## WHAT THE TASK REQUIRES
For the listing below, work out the number of lines that hold "will" and return that number alone.

= Beginning of Section =

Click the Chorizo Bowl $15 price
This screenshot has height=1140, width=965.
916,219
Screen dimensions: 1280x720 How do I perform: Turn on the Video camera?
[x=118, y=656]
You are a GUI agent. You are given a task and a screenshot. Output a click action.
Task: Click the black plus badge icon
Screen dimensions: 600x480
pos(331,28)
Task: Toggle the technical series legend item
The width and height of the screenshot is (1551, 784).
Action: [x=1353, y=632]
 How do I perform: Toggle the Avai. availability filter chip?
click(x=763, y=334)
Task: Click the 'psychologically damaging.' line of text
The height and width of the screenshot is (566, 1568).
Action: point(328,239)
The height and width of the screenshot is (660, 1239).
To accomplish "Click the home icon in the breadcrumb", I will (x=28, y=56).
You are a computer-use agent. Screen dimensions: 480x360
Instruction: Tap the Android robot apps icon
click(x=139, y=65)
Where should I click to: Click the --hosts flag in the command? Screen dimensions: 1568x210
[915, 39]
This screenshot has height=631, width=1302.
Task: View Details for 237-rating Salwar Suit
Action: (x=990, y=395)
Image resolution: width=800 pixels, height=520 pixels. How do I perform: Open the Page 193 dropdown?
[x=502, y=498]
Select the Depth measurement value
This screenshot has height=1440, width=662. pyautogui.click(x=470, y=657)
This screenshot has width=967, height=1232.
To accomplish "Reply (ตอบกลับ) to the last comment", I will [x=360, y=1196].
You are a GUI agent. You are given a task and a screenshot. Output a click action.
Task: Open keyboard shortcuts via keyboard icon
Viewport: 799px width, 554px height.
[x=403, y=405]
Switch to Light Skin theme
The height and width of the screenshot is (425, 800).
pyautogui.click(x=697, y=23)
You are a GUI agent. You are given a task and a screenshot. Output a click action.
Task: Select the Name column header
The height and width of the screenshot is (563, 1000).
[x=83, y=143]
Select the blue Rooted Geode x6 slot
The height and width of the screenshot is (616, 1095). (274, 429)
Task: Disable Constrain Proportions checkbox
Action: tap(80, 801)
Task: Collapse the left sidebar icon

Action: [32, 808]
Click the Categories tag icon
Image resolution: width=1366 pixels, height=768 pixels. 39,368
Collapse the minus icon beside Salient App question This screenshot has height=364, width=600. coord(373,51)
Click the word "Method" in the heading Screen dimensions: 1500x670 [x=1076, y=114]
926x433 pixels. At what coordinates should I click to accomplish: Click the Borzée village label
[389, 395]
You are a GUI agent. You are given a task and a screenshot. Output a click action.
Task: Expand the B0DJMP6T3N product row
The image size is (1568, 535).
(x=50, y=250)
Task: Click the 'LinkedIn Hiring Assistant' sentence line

= End of Section =

## RESULT BELOW
2